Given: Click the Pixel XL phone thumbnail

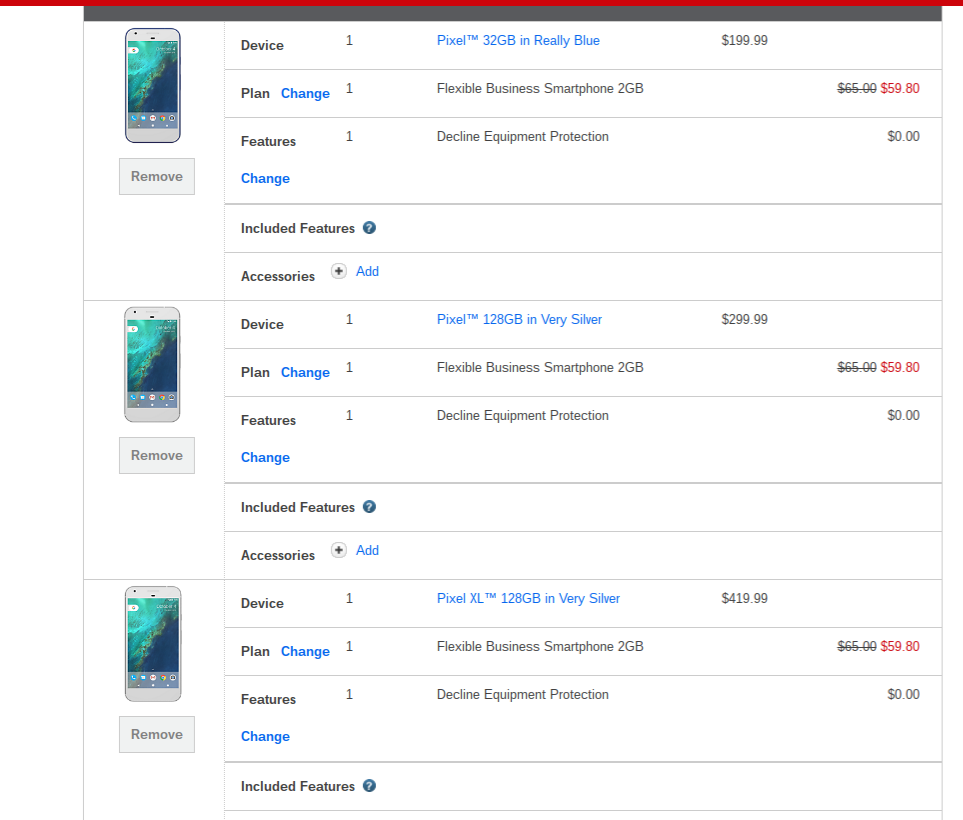Looking at the screenshot, I should [x=153, y=644].
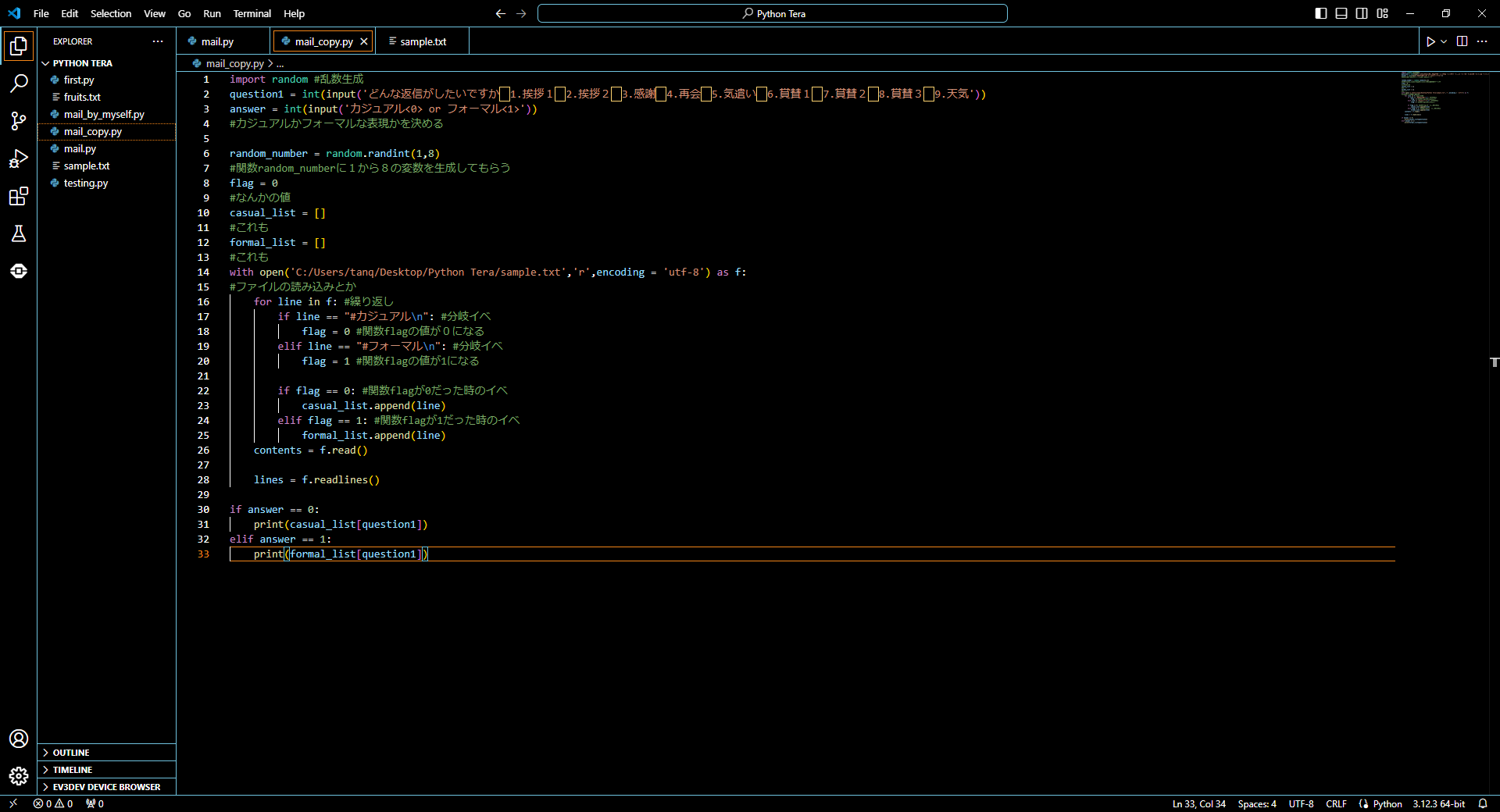The width and height of the screenshot is (1500, 812).
Task: Open the Source Control view
Action: click(19, 121)
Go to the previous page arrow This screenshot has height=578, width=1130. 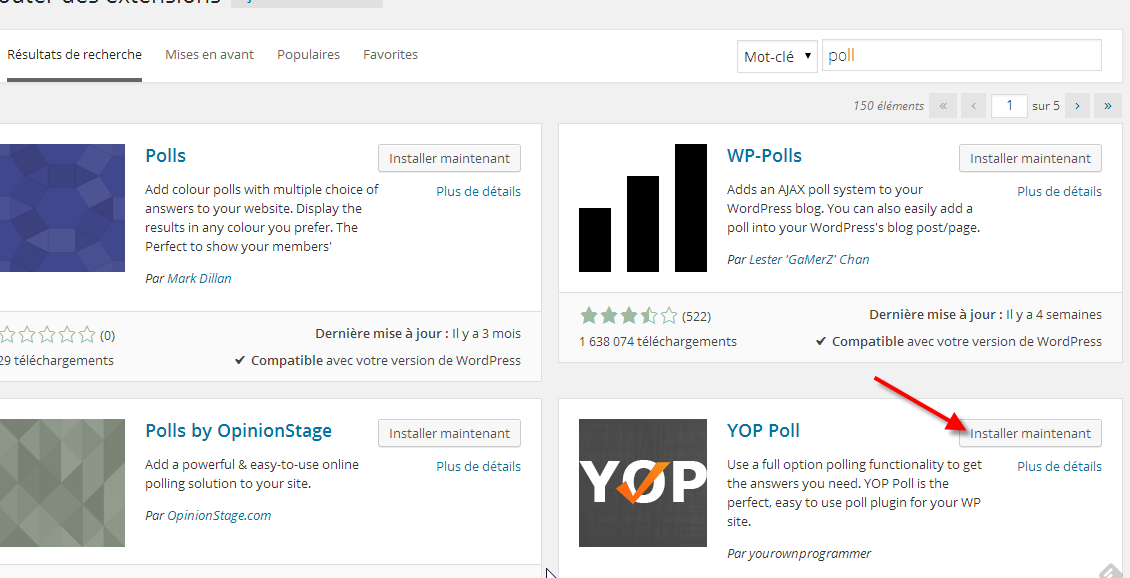[974, 105]
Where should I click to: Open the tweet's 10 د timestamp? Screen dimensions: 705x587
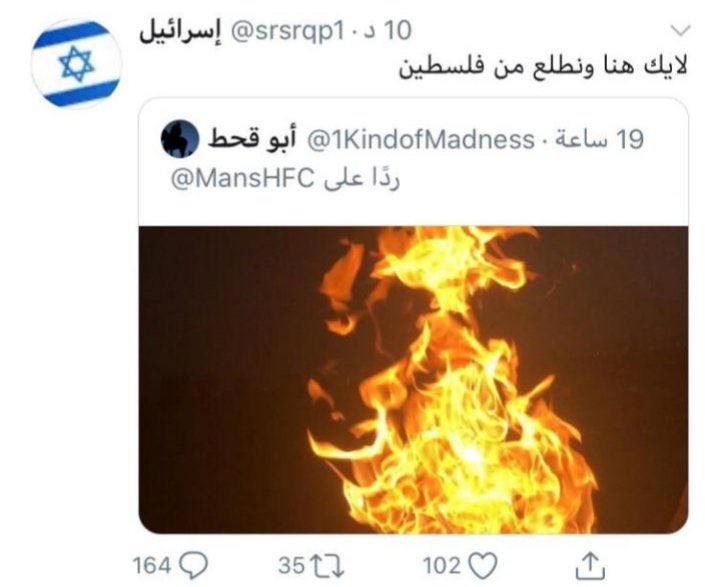(x=388, y=31)
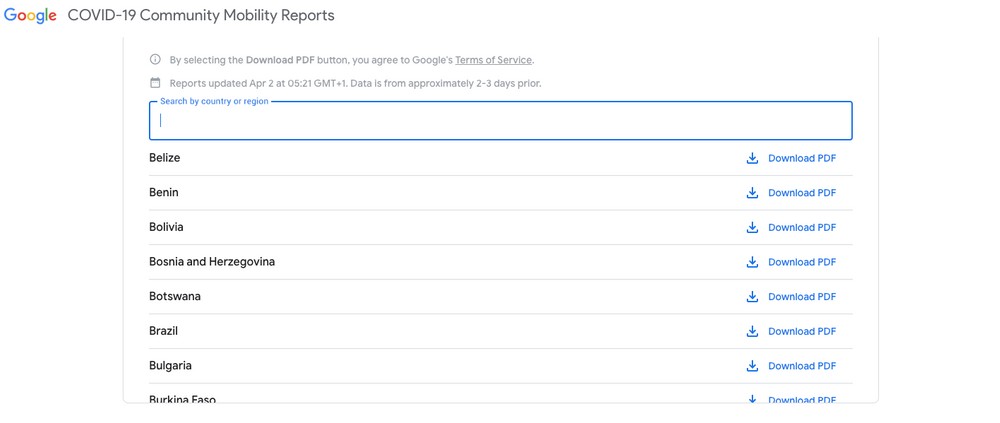
Task: Click the download icon in Brazil row
Action: click(x=752, y=331)
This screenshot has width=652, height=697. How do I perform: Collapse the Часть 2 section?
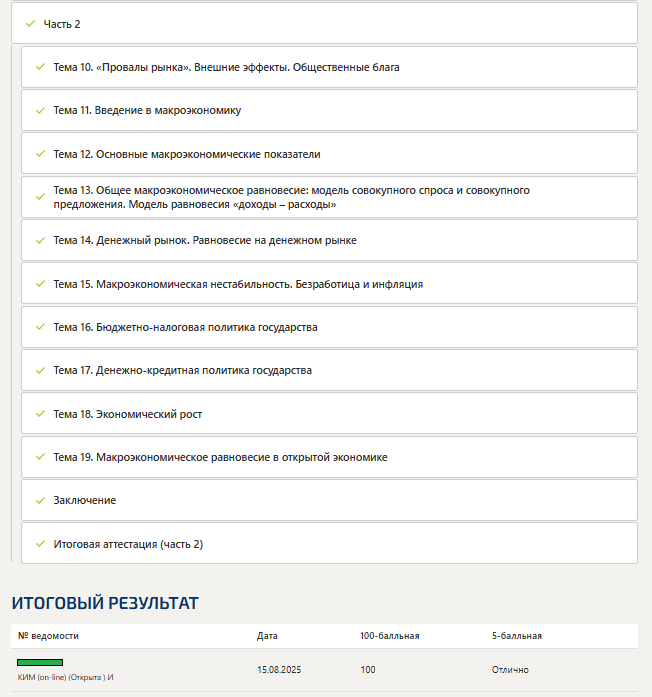(62, 23)
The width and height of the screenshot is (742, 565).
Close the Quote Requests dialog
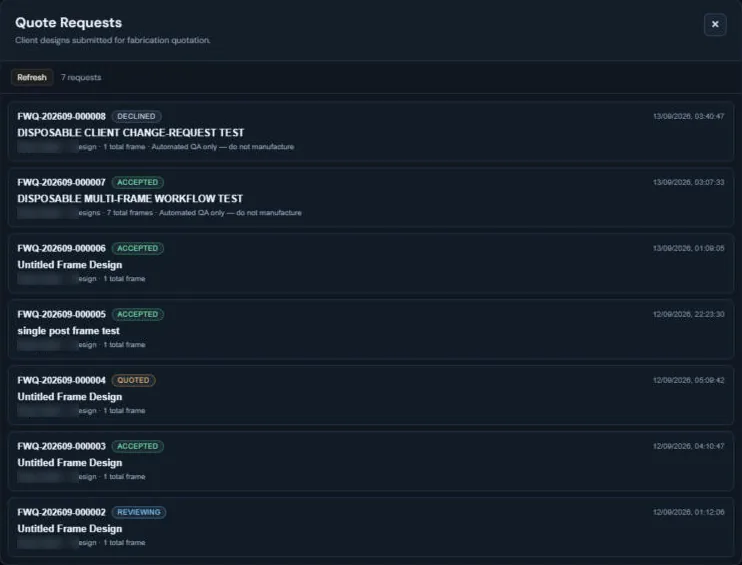click(x=715, y=24)
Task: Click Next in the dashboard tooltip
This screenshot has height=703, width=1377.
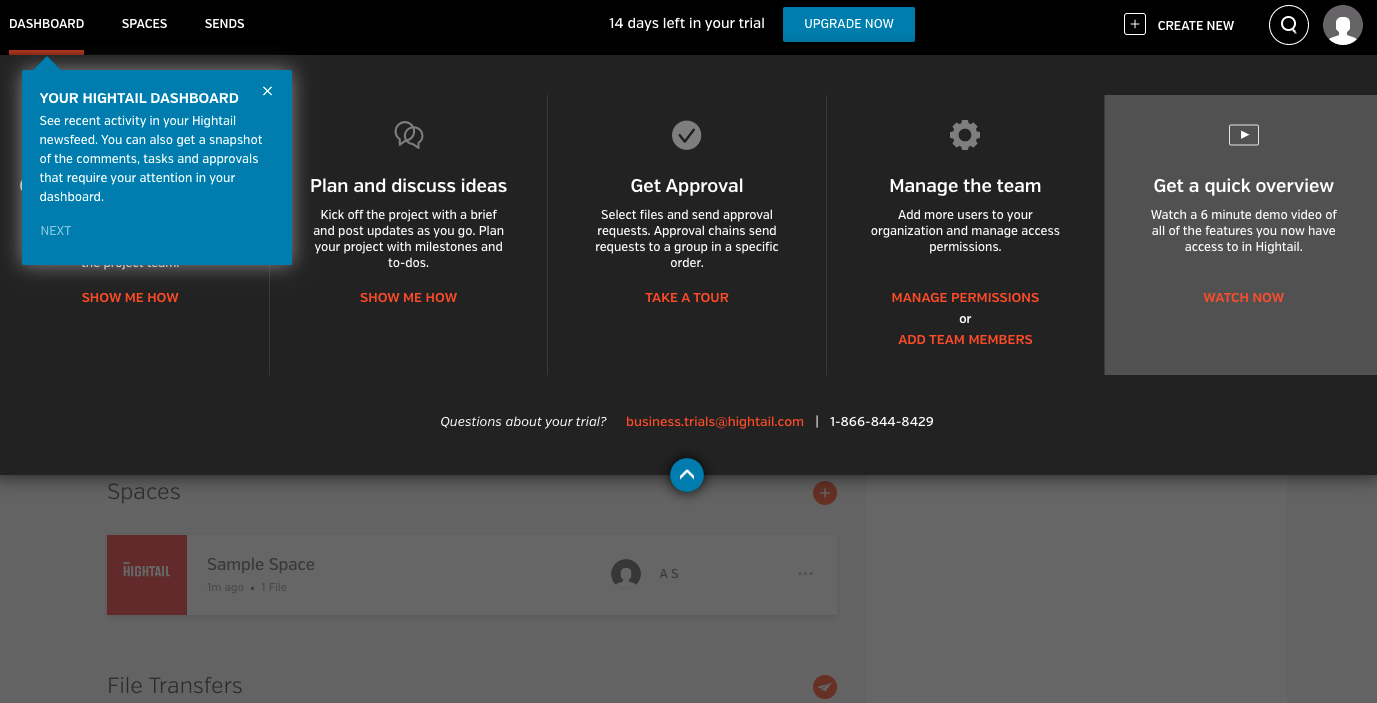Action: point(56,231)
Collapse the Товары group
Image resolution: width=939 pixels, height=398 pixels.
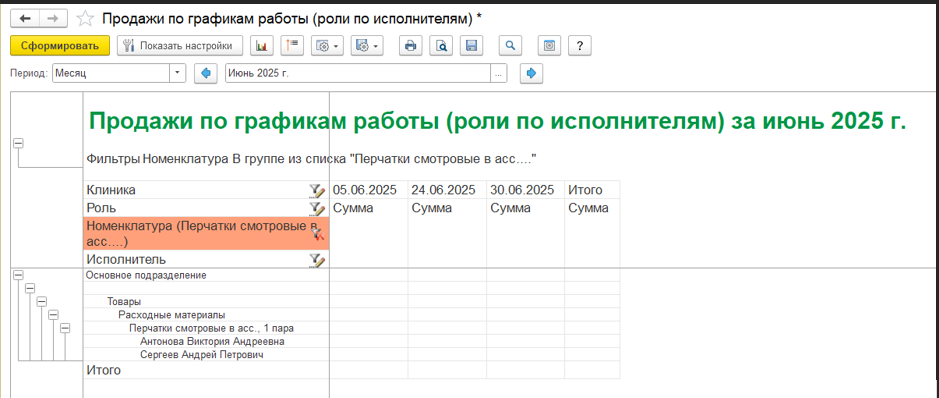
============================================================
- Exercise aim: Find the line containing "The width and height of the screenshot is (742, 565)." and copy it and each line after it through the end of the material, exactly, with no pictures.

- Result:
The width and height of the screenshot is (742, 565).
Close the Quote Requests dialog
click(x=715, y=24)
Task: Click Next in the dashboard tooltip
This screenshot has height=703, width=1377.
Action: point(56,231)
Collapse the Товары group
Image resolution: width=939 pixels, height=398 pixels.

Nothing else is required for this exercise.